Pada sebagian masyarakat Gowa menganggap budaya siri’
dan pace tidak bergeser akibat budaya dari luar, sebab mereka
menganggap budaya tersebut masih ada dan nampak sampai sekarang. Sementara
masyarakat yang menganggap budaya siri’ dan pacce kadang-kadang
bergeser akibat budaya dari luar, sebab mereka menilai budaya tersebut kurang
diperhatikan oleh masyarakat pada saat ini, kalaupun ada perhatian hal tersebut
pada persoalan yang sangat prinsipil atau pun dianggap sakral.
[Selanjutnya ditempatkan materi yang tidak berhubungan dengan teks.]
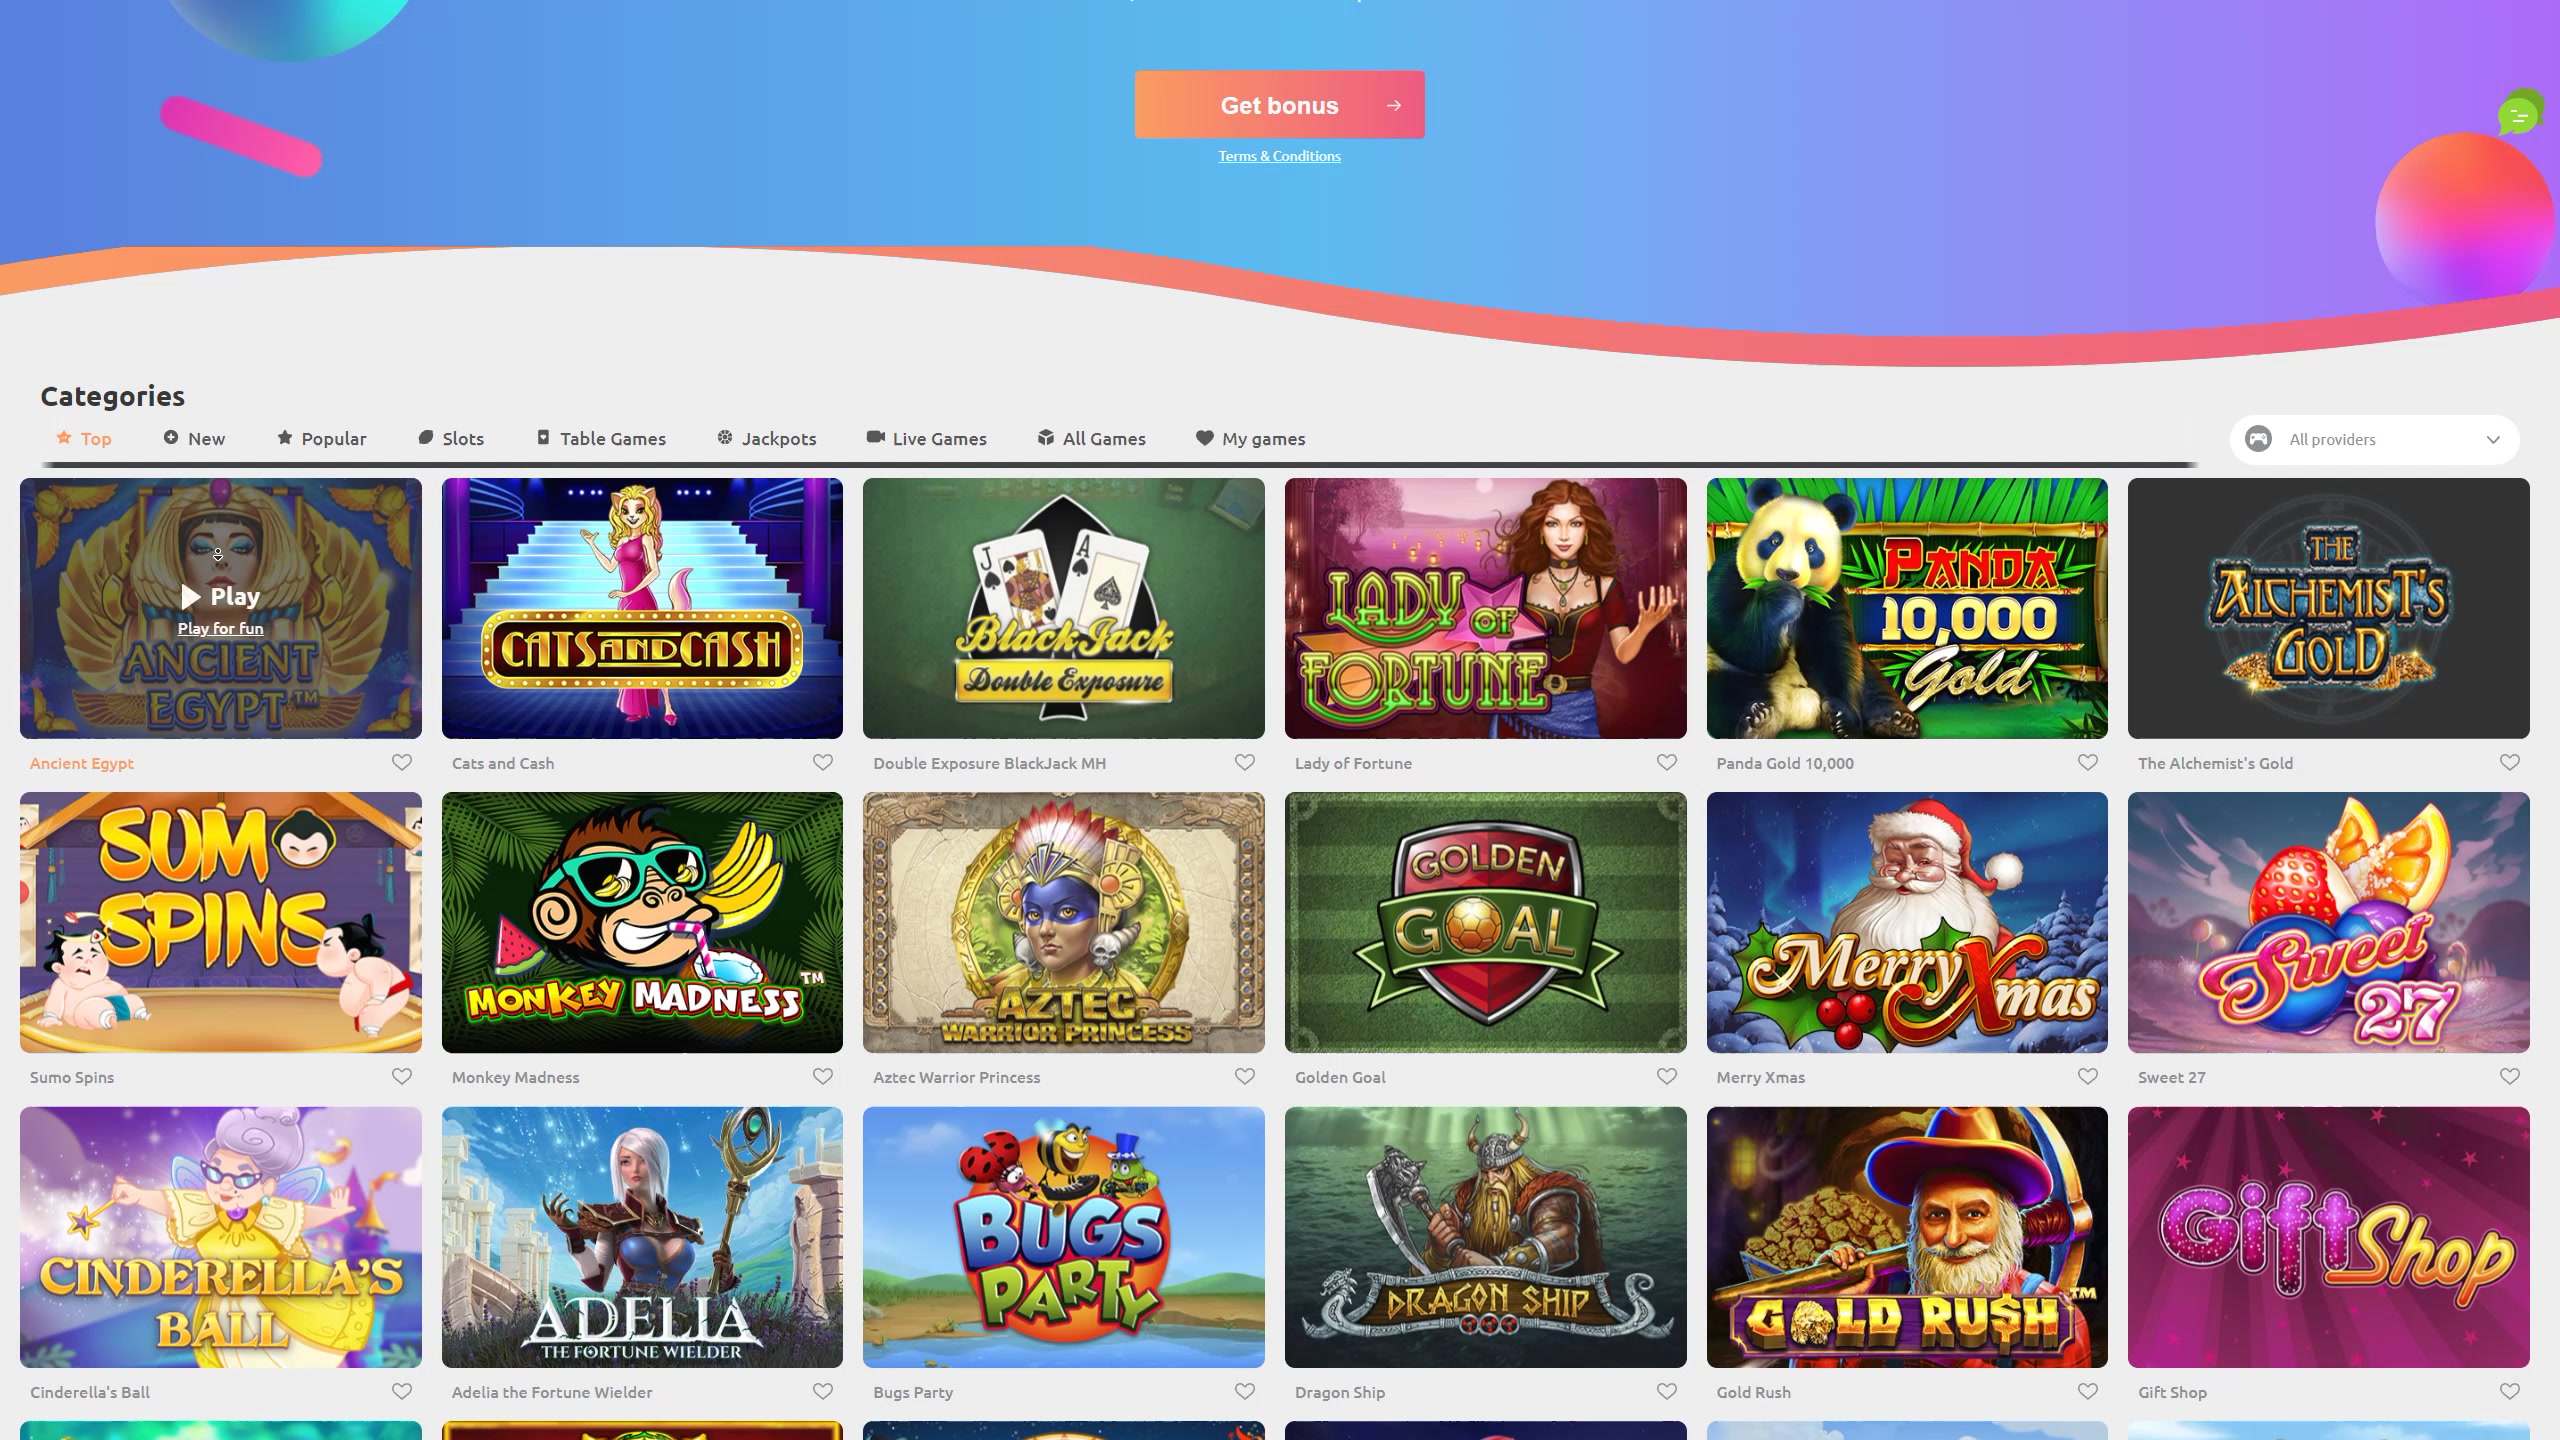2560x1440 pixels.
Task: Toggle the heart for Panda Gold 10,000
Action: pos(2088,762)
Sedangkan masyarakat yang mengangap falsafah siri’
dan pacce sudah bergeser akibat budaya dari luar, sebab mereka
melihat perkembangan generasi muda yang terpengaruh oleh budaya barat dan sikap
serta perilaku masyarakat yang kurang mencerminkan adat suku Makassar. Hal ini
nampak pada generasi muda sekarang, sebagian besar dari mereka sudah tidak
mengetahui makna yang terkandung dari falsafah tersebut. Selain itu faktor
ekonomi juga sangat mempengaruhi pergeseran budaya, sebab saat ini sebagian
masyarakat Gowa memandang status sosial dipandang dari tingkat ekonominya.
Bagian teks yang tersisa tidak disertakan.